Nel guscio, infatti, è il monologo di un nascituro che scopre che la madre e lo zio, che sono amanti, intendono far fuori il suo legittimo padre, poeta senza grande pubblico ed editore al limite del fallimento: un uomo di sentimenti e principi, al contrario del fratello, arido arrivista privo di scrupoli.
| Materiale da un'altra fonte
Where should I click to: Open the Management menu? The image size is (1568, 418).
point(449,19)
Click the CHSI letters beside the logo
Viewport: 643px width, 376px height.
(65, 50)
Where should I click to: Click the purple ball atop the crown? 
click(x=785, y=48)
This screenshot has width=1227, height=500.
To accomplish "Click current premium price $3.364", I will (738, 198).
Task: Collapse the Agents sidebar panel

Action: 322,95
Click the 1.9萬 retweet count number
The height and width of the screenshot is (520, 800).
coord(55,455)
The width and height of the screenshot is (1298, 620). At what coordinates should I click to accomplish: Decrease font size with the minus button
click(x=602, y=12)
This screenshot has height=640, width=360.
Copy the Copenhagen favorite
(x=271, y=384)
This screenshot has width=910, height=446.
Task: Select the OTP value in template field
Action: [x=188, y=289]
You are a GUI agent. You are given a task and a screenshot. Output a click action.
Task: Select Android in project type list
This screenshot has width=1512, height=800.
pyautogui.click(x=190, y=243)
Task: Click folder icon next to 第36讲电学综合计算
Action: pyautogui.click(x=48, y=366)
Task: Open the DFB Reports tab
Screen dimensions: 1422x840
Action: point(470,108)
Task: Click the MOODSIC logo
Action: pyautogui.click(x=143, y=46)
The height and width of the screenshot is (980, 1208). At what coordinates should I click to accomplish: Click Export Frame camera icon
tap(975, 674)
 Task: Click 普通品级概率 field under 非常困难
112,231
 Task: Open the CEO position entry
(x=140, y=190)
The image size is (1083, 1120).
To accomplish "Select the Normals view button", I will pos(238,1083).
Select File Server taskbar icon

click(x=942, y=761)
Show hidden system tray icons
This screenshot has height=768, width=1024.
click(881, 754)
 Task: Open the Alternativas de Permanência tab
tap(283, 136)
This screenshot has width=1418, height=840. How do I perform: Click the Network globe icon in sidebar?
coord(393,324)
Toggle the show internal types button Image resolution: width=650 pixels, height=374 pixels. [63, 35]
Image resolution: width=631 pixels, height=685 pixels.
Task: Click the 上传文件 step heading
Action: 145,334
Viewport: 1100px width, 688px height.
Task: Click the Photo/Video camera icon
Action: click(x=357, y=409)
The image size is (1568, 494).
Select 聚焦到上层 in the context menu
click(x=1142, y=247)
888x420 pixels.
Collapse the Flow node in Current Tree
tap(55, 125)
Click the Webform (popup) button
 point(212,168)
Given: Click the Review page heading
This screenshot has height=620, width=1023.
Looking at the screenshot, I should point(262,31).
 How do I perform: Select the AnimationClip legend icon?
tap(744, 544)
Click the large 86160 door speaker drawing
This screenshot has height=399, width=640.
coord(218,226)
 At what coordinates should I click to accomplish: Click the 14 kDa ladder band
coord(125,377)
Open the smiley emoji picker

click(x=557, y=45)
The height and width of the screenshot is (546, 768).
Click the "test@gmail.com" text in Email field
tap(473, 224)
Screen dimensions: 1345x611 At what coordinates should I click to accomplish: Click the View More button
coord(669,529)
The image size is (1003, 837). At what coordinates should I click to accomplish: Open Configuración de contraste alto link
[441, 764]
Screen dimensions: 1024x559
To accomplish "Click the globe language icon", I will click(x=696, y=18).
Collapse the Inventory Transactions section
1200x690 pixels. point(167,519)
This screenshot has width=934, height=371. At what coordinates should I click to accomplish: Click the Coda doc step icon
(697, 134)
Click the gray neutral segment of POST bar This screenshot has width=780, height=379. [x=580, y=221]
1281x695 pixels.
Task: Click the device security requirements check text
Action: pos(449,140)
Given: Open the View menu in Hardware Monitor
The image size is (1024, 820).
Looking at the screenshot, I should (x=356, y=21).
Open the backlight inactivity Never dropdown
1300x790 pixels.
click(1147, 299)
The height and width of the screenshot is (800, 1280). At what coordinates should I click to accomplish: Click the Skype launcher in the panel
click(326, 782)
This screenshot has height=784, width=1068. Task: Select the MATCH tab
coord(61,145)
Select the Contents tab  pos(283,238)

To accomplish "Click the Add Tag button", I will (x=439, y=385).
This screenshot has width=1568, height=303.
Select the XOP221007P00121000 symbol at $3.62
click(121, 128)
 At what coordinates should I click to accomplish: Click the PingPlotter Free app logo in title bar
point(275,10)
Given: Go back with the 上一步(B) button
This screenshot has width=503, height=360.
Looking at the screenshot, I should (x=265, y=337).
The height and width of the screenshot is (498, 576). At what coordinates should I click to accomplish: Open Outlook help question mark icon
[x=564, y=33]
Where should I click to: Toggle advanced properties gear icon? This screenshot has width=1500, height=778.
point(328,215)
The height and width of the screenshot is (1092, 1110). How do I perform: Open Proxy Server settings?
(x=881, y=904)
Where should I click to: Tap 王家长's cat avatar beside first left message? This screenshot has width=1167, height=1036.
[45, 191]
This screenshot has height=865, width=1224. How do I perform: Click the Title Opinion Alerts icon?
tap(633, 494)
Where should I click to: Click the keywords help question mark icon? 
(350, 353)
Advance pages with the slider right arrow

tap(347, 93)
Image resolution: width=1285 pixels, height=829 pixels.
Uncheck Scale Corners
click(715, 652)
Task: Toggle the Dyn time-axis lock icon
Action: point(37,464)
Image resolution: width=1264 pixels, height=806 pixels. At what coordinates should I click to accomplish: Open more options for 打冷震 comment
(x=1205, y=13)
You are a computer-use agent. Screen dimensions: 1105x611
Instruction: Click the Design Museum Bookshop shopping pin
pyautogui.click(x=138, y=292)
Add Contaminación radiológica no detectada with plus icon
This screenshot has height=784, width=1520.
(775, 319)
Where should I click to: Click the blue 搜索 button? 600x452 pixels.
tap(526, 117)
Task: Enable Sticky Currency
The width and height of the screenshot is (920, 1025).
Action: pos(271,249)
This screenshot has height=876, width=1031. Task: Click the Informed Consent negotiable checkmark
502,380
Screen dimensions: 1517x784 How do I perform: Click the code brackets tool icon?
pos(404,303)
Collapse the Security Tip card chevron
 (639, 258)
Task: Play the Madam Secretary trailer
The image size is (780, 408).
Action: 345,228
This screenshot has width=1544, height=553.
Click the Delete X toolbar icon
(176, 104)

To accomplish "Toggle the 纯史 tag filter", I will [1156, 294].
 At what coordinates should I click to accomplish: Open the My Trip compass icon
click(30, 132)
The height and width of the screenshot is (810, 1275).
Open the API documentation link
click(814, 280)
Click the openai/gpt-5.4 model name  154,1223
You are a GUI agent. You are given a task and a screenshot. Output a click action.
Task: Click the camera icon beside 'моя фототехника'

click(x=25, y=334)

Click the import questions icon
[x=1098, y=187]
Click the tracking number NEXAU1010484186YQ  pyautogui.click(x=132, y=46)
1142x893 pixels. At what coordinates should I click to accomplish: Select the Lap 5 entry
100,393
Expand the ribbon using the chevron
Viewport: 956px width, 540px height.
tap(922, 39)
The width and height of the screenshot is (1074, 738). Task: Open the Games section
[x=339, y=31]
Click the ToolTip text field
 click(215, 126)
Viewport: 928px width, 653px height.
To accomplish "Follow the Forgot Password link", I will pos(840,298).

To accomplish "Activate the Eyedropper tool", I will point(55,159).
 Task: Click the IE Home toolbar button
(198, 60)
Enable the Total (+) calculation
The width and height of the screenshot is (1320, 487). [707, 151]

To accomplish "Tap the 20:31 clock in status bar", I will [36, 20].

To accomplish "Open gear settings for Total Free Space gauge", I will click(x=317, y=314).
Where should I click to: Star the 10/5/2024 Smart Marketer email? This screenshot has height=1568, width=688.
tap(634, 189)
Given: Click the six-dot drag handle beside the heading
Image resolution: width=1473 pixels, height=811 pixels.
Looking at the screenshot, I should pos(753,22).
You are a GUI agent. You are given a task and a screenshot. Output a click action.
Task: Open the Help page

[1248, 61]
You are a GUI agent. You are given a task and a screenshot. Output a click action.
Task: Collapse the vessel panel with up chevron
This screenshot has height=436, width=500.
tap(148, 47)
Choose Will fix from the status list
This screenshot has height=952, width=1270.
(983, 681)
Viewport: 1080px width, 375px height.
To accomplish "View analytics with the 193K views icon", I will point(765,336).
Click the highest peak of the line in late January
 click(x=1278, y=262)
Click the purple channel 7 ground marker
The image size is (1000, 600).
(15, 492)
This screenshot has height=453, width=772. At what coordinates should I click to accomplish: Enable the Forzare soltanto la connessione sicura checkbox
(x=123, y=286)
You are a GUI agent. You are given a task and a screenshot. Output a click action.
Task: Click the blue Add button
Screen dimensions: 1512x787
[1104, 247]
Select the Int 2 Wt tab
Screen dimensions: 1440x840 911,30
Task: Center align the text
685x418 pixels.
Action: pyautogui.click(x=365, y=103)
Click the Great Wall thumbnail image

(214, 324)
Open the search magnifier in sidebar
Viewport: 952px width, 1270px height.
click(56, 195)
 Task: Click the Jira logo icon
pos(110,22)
Osservatore attento di tutte le voci che gli provengono dal mondo e gli consentono di esprimere giudizi non solo sui personaggi a lui più vicini (la madre, il padre, lo zio-amante della madre), ma anche su questo o quel problema mondiale, il non ancora-prossimo nato protagonista è animato da una formidabile voglia di vita – «Quello che mi spaventa è perdermi qualcosa. Che sui tratti di un sano desiderio o di mera ingordigia, prima voglio la mia vita, quanto mi è dovuto, la mia infinitesimale fettina di eternità e una discreta opportunità di coscienza. Mi spetta qualche decennio per sfidare la sorte su un pianeta mulinante a ruota libera. È questo il mio giro in giostra – il Muro della Vita. Voglio la mia corsa.» Continua a riflettere su se stesso, si pone domande sull’amore e il sesso, sul senso dell’esistere e dello stare nel mondo: con il fresco stupore delle domande pensate che precedono addirittura l’uso della parola detta.

Sarà lui a dare una svolta a questo giallo, insieme originale e dagli echi shakespeariani, in maniera che la conclusione ridia ordine agli eventi: «prima il dolore, poi la giustizia e infine il senso. Tutto il resto è caos.»